Work item
Output exactly the lines spanning from the line containing "Laurel Brenna (96, 1853)" to the last line of the entries, inclusive.
Start of Block
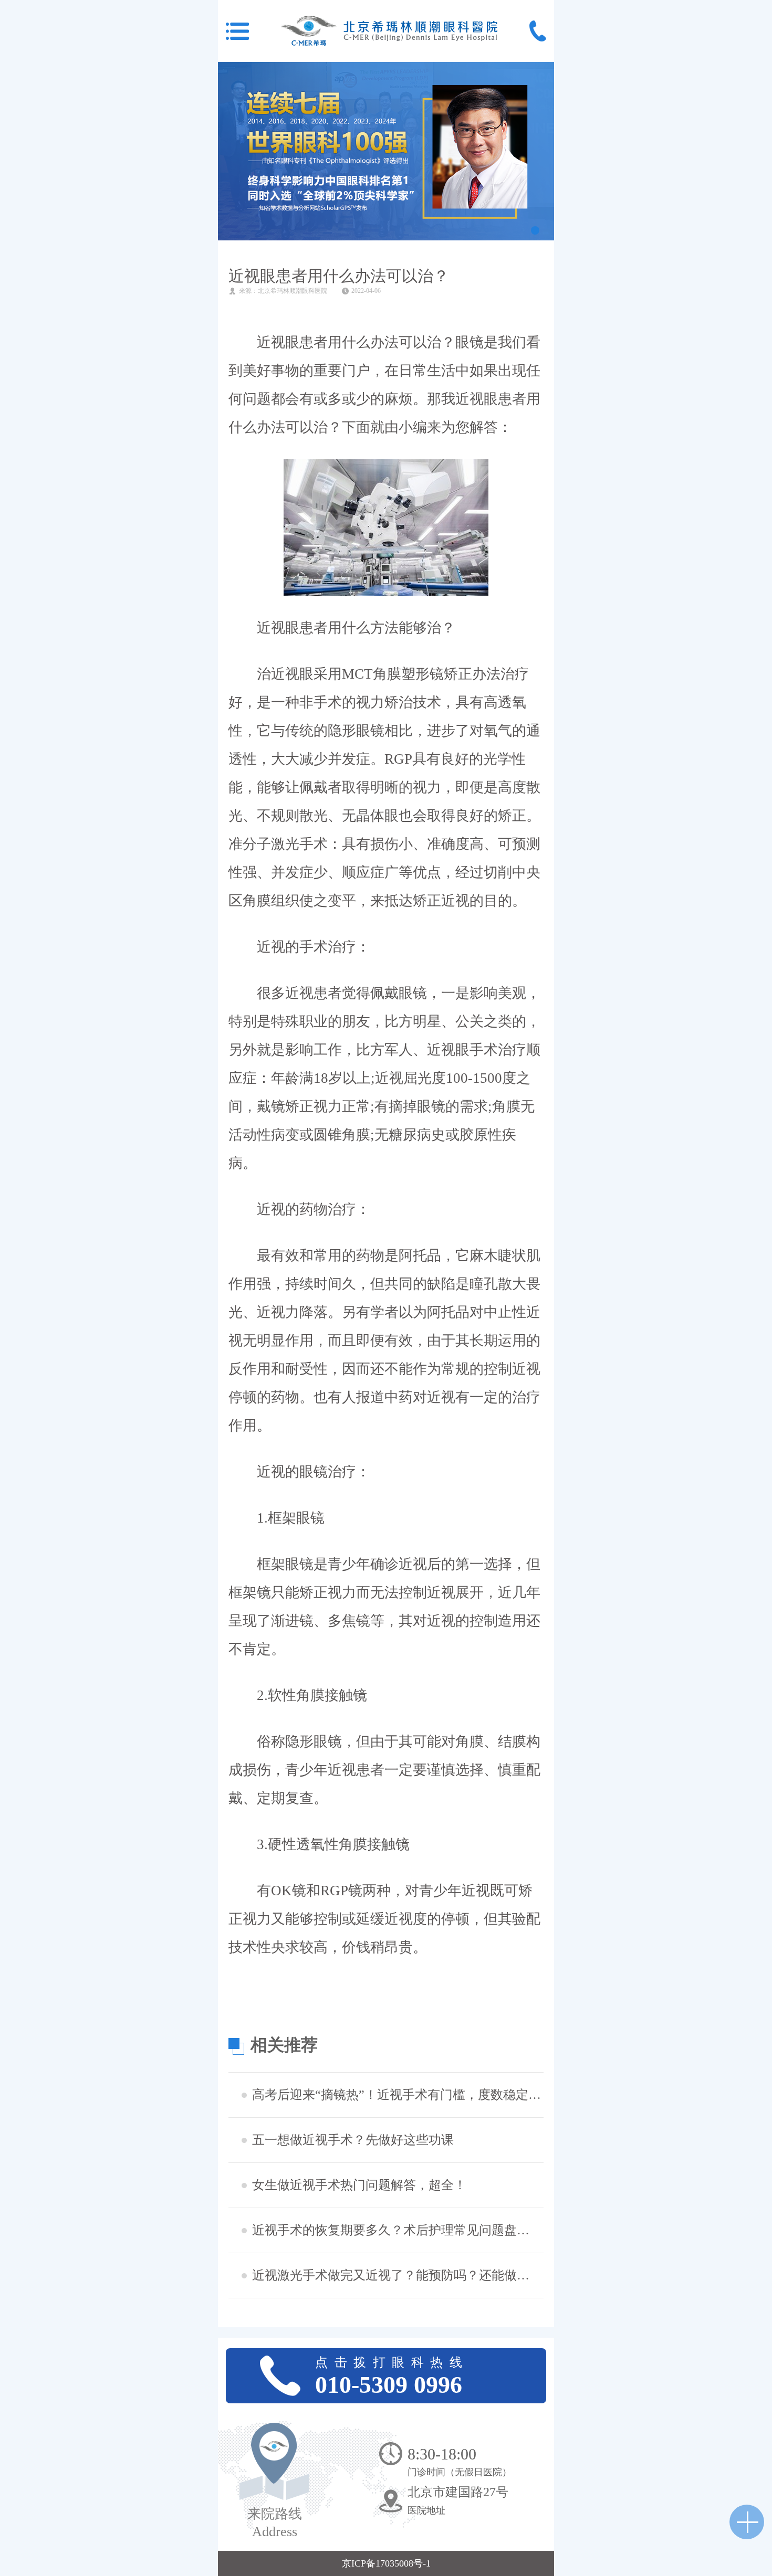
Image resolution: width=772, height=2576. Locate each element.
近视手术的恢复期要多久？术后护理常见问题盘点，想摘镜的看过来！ (396, 2230)
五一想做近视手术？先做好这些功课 (353, 2140)
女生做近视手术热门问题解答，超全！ (359, 2185)
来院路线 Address (274, 2522)
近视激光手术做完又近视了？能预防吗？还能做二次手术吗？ (396, 2275)
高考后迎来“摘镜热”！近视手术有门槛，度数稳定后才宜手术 (396, 2095)
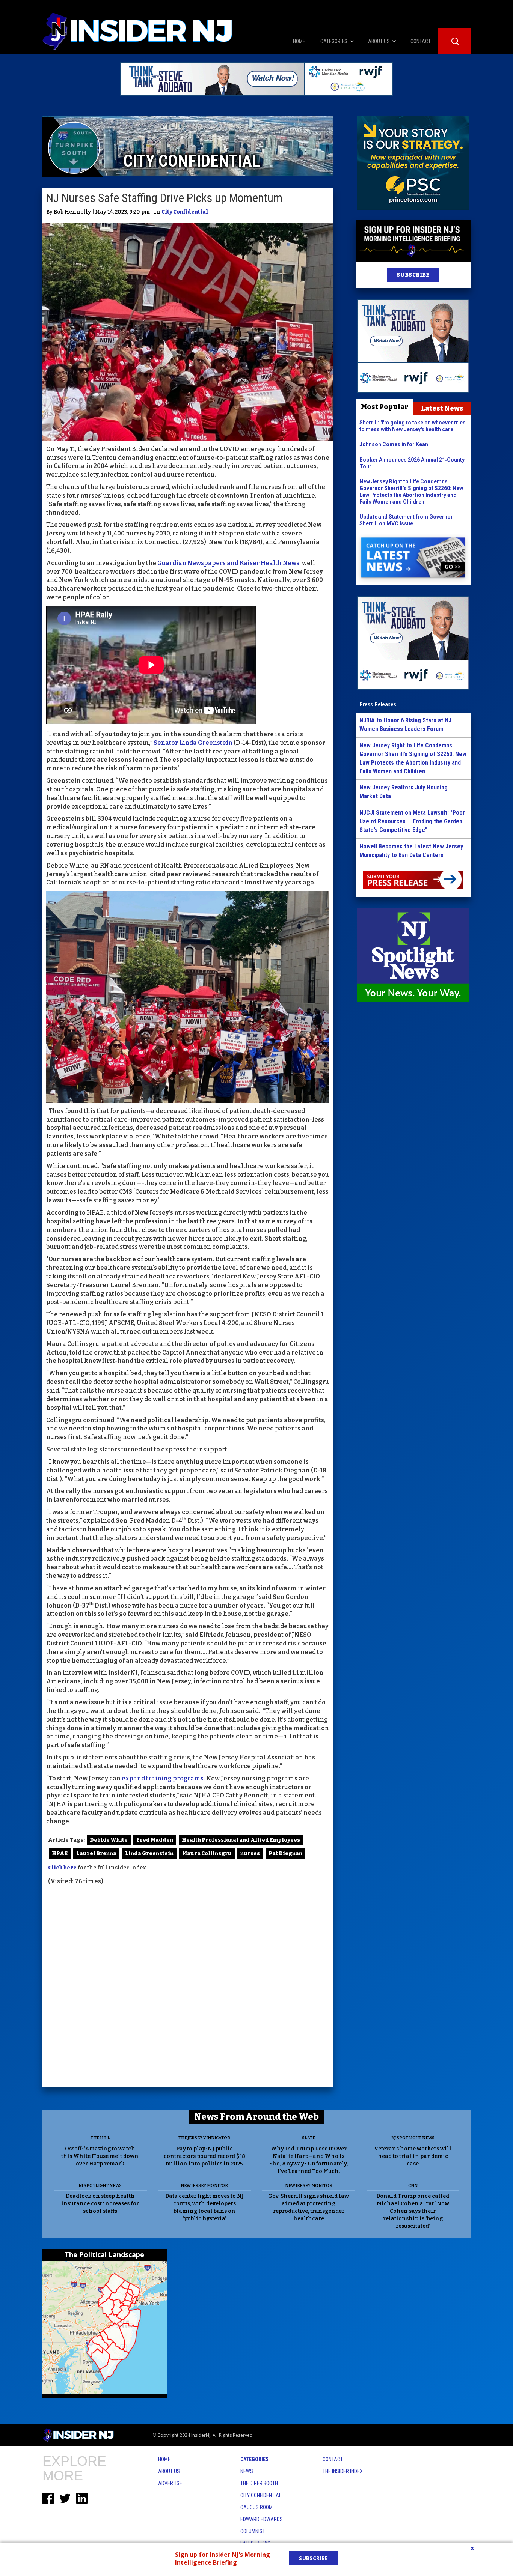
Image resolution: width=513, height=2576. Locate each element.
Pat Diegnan (285, 1853)
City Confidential (184, 212)
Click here (62, 1868)
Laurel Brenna (96, 1853)
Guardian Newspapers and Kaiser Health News (228, 563)
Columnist (252, 2531)
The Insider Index (343, 2471)
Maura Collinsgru (207, 1853)
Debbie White (109, 1840)
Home (164, 2459)
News (246, 2471)
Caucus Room (256, 2507)
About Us (169, 2471)
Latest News (442, 408)
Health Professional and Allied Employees (241, 1840)
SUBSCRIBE (413, 275)
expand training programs (163, 1778)
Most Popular (384, 407)
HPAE (60, 1853)
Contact (333, 2459)
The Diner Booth (259, 2483)
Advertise (170, 2483)
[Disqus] (187, 1987)
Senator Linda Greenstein (193, 742)
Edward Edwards (261, 2519)
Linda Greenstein (149, 1853)
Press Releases (377, 704)
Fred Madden (154, 1840)
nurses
End of Block
Task answer
Laurel Brenna (96, 1853)
Guardian Newspapers and Kaiser Health News (228, 563)
Columnist (252, 2531)
The Insider Index (343, 2471)
Maura Collinsgru (207, 1853)
Debbie White (109, 1840)
Home (164, 2459)
News (246, 2471)
Caucus Room (256, 2507)
About Us (169, 2471)
Latest News (442, 408)
Health Professional and Allied Employees (241, 1840)
SUBSCRIBE (413, 275)
expand training programs (163, 1778)
Most Popular (384, 407)
HPAE (60, 1853)
Contact (333, 2459)
The Diner Booth (259, 2483)
Advertise (170, 2483)
[Disqus] (187, 1987)
Senator Linda Greenstein (193, 742)
Edward Edwards (261, 2519)
Linda Greenstein (149, 1853)
Press Releases (377, 704)
Fred Madden (154, 1840)
nurses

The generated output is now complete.